It’s apparently not enough to pay people to buy EVs – using other people’s money. EVs must be given additional artificial advantages – so that they may “compete” even more unfairly with non-electric cars.
Because, of course, they can’t compete on the merits.
The state of Colorado – which is becoming very much like the state of California, due to all the Californians who’ve fled California but brought California ideas with them to places like Colorado – is pushing to grant EVs an exemption from state law requiring new cars be sold through new car dealerships.
Such laws have been in force for decades and are favored by new car dealers – who don’t want to have to compete directly with the manufacturers, including the brands they sell themselves. A Ford dealership, for example, doesn’t want you to be able to buy a new Ford from Ford.
These must-buy-at-a-dealer laws are obnoxious, but granting an exemption just for electric cars is even more so.
If the exemption is granted, it would give EV manufacturers like Tesla an enormous advantage over other car manufacturers – who would still be required by law to sell their cars through a dealer network, with all the costs that involves.
Clearly – if you believe in the idea of a free market – every car maker ought to be free to sell its cars however it likes. Or rather, however buyers like. If people are willing to purchase directly from a manufacturer – and by doing so, pay less for it – why should they be prohibited by law from making the transaction?
The argument is that people need the assistance of dealership sales staff to help them figure out what to buy, to deal with the transaction itself – and to “prep” the car prior to delivery (i.e., remove the plastic from the seats and so on).
But people are allowed – loathsome term but an accurate term – to buy practically everything else online, from electronics to food to furniture.
Why should cars be any different?
Unless they’re electric cars.
Interestingly, the proposed exemption would include electric cars manufactured by car companies that also build non-electric cars – a legislative nudge clearly meant to “encourage” them to build more electric cars since they’d be able to sell them directly, too.
Which will also nudge these manufacturers in the direction of closing their dealerships and – eventually – selling only EVs.
Consider it the Harrison Begeroning of non-electric cars. Like the eponymous character in Kurt Vonnegut’s short story, non-electric cars are too good. Electric cars can’t compete with them on any level except virtue-signaling and brief bursts of speed – paid for by long waits to recharge. They are very difficult to sell on a level playing field.

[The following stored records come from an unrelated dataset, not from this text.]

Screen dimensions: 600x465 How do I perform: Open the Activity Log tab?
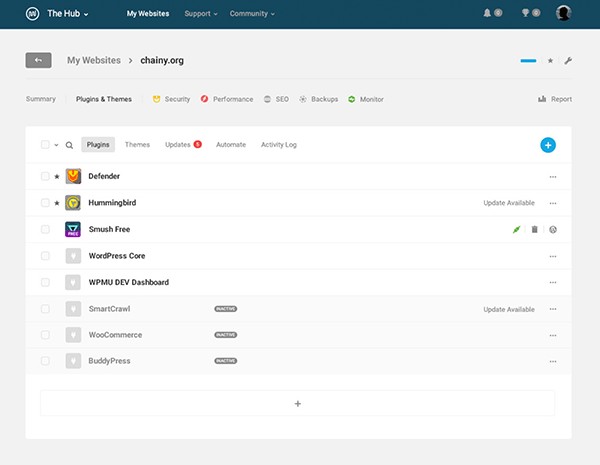click(278, 145)
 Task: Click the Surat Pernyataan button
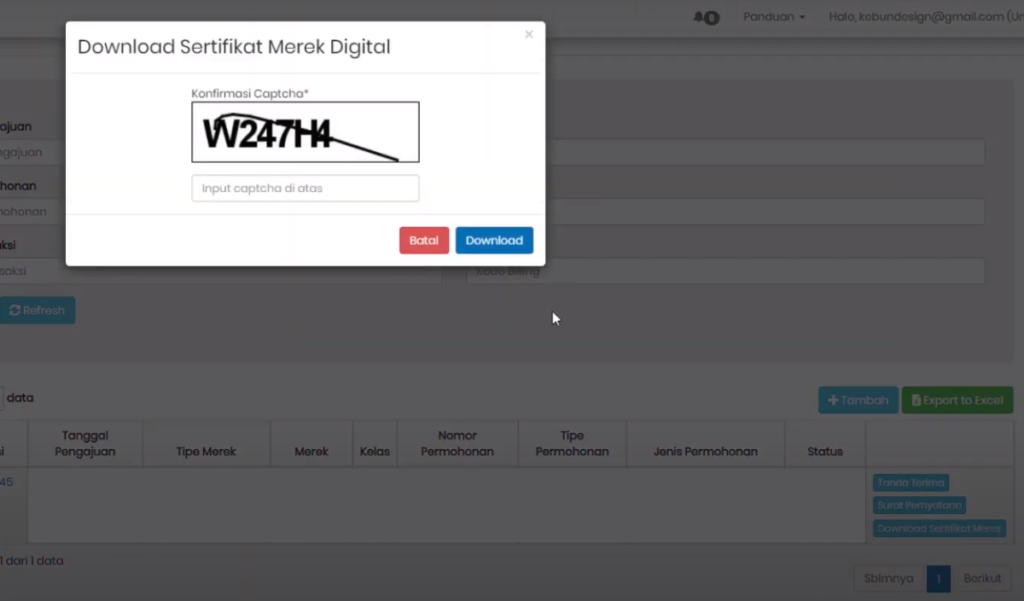point(919,505)

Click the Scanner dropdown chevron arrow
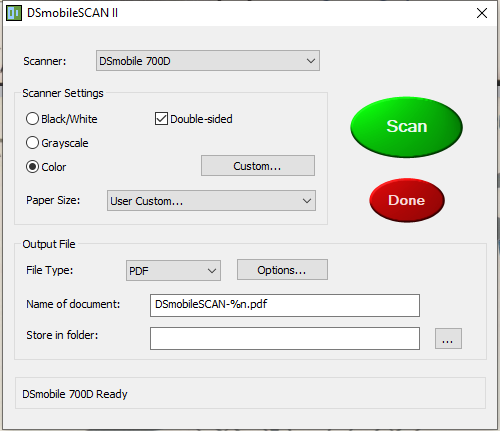[311, 61]
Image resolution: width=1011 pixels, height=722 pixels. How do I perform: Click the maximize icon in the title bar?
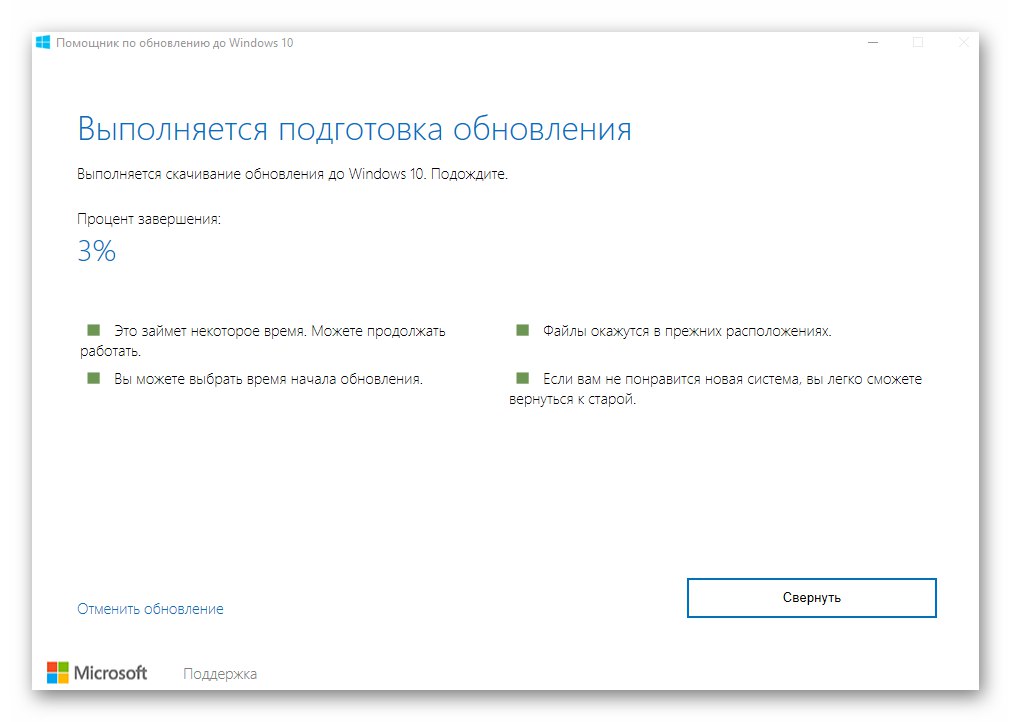917,42
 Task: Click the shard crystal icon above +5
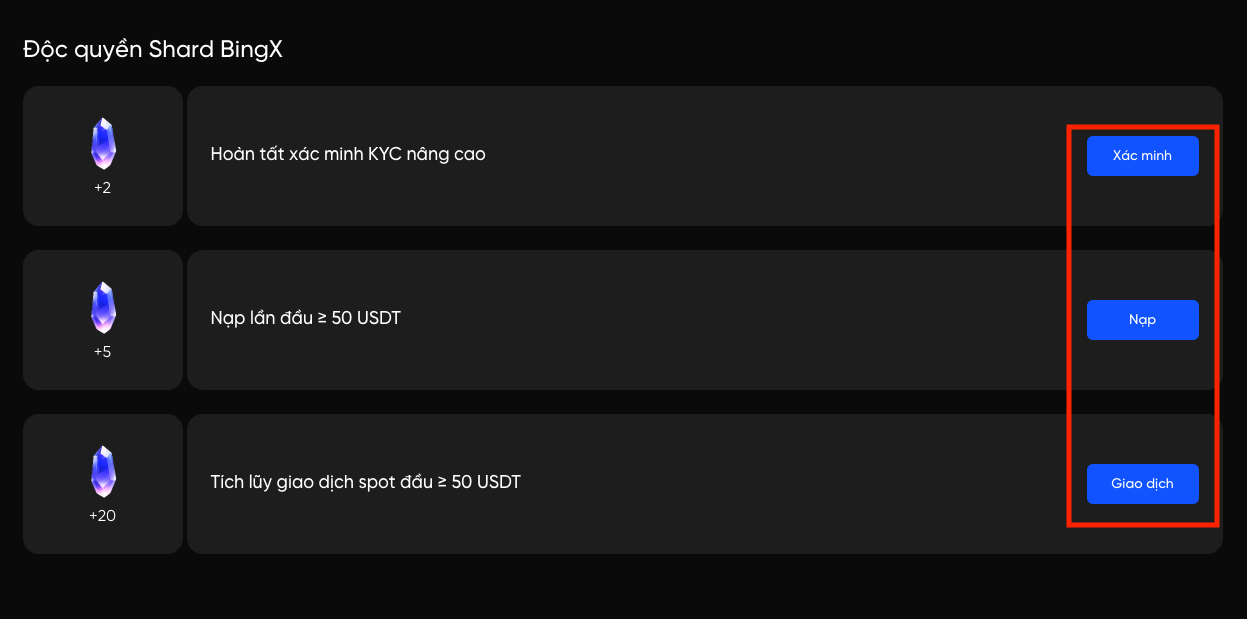[103, 307]
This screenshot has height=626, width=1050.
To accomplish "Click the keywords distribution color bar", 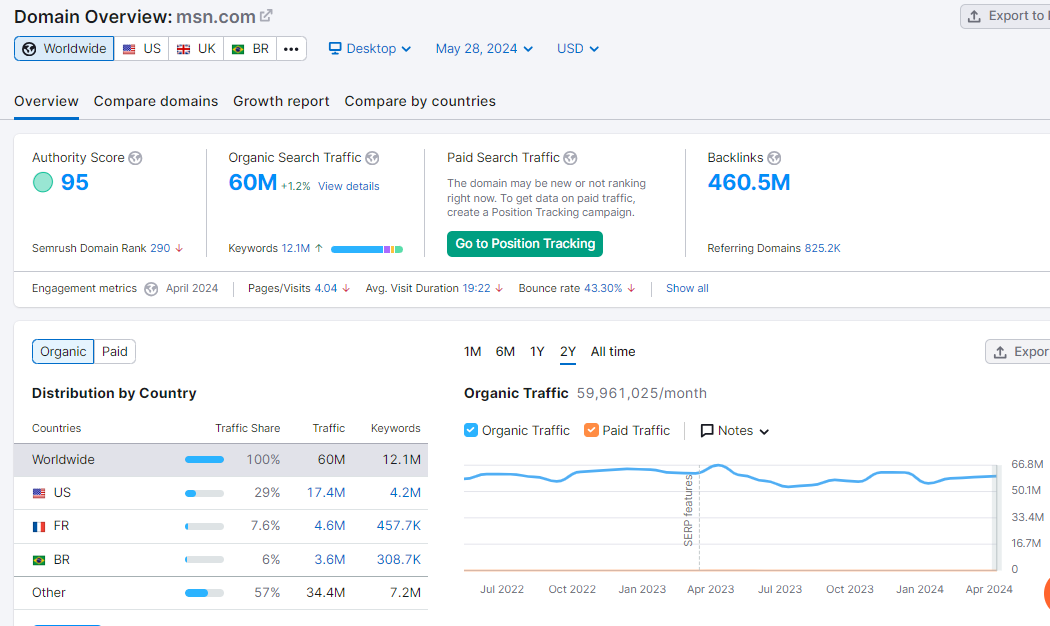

So the field must be tilted – in the direction of the EV.
First, by regulations that serve as de facto EV manufacturing requirements. The big one being “fleet average” miles-per-gallon minimums that force a car company that builds popular models like trucks and SUVs that don’t meet the minimums to build EVs – which use no gas – to up their “fleet average” numbers, in order to avoid fines for not meeting the MPG minimums.
Second by outright EV manufacturing quotas – a legal requirement that a certain percentage of every car company’s model lineup be electric or else they’re not allowed (that word, again) to sell any cars at all.
California has just such a requirement.
Third, pay people to buy electric cars – using other people’s money.
But even that hasn’t been enough – because electric cars are still not good enough to overcome what’s bad enough about them. In Colorado, only 25,000 EVs are put-putting (and waiting). This is less than 1 percent of all the cars registered in the state.
“I really feel like we needed to have parity for all EV manufacturers,” says Colorado State Senator Chris Hansen, one of the exemption’s main advocates.
He means an advantage for all EVs – at the expense of all non-EVs, which will cost comparatively more under this scheme because what you pay for one at the dealership will necessarily – by law – include the cost of the dealership. The building, the staff – the taxes – recouped in part by what the dealer earns by selling the cars.
Direct-selling of EVs eliminates all those costs, artificially reducing the cost of the EV – at the expense of non-EVs, which become more expensive to sell, in order to make up for the money not being made selling EVs through the dealership.
It’s just another means by which people who don’t want an electric car are being forced to pay for someone else’s electric car.
With the end goal being that you won’t be able to buy anything other than an electric car – directly or otherwise.